▶ **Provided text**
What You Need to Know
- The agency's plan is an attempt to give borrowers time to find ways to make payments once pandemic relief ends.
- The CFPB will accept comment on the proposed mortgage rule until May 10.
- The rule only applies to institutions with more than 5,000 mortgages.
Saying that the pandemic has caused a “shocking increase in housing uncertainty,” the CFPB proposed Monday to stop mortgage servicers from foreclosing on most home loans until after the end of the year.
The plan outlined by the agency is an attempt to give borrowers time to find ways to make payments once pandemic relief ends.
“We are going to use everything in our toolbox to prevent avoidable foreclosures,” Acting CFPB Director Dave Uejio told reporters in a telephone conference call. “This rule is one of the sharpest tools in our toolbox.”
He said the agency wants “to ensure that servicers and borrowers have time to work together.”
Last week, the agency said it expects mortgage servicers to assist millions of homeowners as pandemic protections end and will closely monitor efforts to help borrowers remain in their homes.
That follows the agency’s announcement that it was rescinding guidance issued last year that gave financial services companies flexibility in following agency rule as they faced the coronavirus crisis.
The CFPB will accept comment on the proposed mortgage rule until May 10, and some form of the rule is expected to become effective on Aug. 31. The rule only applies to institutions with more than 5,000 mortgages.

▶ **Data**
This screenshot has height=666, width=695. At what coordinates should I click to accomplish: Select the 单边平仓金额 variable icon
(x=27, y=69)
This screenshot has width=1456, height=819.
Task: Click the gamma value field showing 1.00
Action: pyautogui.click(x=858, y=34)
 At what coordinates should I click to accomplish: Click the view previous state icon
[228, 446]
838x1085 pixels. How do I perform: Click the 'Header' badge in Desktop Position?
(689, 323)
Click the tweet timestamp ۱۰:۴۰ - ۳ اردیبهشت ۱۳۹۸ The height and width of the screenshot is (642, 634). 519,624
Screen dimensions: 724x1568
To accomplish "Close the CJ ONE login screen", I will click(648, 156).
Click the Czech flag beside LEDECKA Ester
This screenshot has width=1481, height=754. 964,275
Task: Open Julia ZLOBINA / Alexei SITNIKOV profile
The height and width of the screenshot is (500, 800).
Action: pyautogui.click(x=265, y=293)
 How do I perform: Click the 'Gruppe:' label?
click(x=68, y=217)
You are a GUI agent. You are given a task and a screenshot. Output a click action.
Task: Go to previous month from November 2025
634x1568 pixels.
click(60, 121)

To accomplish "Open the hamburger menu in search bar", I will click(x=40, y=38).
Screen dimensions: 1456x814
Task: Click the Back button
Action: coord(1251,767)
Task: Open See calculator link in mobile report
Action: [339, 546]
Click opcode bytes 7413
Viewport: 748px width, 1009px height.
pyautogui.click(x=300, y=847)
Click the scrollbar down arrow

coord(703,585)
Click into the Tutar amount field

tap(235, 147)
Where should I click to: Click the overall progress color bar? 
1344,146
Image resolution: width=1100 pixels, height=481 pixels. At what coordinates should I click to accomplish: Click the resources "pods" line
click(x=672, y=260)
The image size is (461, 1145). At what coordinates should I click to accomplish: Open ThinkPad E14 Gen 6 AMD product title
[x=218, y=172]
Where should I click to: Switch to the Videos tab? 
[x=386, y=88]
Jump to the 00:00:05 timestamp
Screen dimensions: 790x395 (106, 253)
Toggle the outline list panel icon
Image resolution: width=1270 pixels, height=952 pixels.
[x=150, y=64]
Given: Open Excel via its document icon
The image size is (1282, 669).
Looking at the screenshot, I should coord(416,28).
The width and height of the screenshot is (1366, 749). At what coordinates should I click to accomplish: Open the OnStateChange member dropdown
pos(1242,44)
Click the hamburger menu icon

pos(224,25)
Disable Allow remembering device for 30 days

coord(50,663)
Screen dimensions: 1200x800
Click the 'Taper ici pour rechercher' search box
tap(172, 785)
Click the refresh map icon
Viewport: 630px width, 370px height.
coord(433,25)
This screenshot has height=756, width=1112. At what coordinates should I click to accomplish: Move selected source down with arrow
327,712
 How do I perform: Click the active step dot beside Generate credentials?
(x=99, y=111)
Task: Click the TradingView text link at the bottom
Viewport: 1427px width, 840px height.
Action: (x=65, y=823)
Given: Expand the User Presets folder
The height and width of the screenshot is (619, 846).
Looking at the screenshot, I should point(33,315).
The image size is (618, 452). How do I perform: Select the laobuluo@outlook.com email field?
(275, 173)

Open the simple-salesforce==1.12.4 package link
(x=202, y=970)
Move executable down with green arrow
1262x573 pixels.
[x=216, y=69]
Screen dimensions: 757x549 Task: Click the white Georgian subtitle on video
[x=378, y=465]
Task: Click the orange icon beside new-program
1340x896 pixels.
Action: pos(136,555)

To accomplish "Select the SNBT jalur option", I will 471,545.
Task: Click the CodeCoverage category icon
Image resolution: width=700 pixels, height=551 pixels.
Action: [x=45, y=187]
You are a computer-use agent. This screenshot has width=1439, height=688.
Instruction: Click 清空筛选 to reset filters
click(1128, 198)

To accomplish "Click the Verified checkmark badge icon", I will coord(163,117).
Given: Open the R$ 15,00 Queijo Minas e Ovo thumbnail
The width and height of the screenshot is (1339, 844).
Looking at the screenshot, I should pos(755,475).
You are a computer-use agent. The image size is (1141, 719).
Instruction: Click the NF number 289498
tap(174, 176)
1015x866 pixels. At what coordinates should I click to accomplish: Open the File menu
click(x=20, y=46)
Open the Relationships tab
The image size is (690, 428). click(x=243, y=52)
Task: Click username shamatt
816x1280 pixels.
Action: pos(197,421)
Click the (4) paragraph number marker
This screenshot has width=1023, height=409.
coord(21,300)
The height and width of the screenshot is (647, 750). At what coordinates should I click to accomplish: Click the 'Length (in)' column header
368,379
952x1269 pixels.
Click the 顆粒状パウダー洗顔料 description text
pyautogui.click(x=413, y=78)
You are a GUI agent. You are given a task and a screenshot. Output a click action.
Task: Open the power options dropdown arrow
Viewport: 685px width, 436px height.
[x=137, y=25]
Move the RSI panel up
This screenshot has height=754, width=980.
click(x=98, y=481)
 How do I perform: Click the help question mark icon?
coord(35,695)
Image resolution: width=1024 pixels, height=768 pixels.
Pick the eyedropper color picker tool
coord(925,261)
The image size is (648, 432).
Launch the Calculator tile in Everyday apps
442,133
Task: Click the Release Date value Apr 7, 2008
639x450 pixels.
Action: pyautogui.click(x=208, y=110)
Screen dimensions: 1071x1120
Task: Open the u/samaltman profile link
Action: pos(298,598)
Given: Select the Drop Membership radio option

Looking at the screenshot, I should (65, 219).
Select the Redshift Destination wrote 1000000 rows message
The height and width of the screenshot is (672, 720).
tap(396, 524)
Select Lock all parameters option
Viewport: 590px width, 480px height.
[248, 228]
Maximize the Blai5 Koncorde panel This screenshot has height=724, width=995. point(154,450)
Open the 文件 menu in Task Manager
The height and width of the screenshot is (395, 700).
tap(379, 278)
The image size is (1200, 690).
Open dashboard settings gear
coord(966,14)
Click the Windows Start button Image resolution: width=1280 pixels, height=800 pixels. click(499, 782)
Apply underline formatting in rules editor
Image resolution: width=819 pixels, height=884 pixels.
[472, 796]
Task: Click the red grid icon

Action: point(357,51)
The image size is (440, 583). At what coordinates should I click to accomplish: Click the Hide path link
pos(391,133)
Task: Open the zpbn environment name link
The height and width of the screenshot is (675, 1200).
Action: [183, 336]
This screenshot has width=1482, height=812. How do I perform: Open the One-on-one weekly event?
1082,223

▶ **Work instructions**
1/ Please retype the CFPB foreclosure text from "Saying that the" to "of the year.".
2/ According to the CFPB foreclosure text, why did the agency propose stopping mortgage servicers from foreclosing on most home loans until after the end of the year? Answer in one to three sentences.

▶ **Responses per task**
1/
Saying that the pandemic has caused a “shocking increase in housing uncertainty,” the CFPB proposed Monday to stop mortgage servicers from foreclosing on most home loans until after the end of the year.

2/ The agency said the pandemic had caused a "shocking increase in housing uncertainty." Its plan is meant to give borrowers time to find ways to make payments once pandemic relief ends, so that servicers and borrowers have time to work together.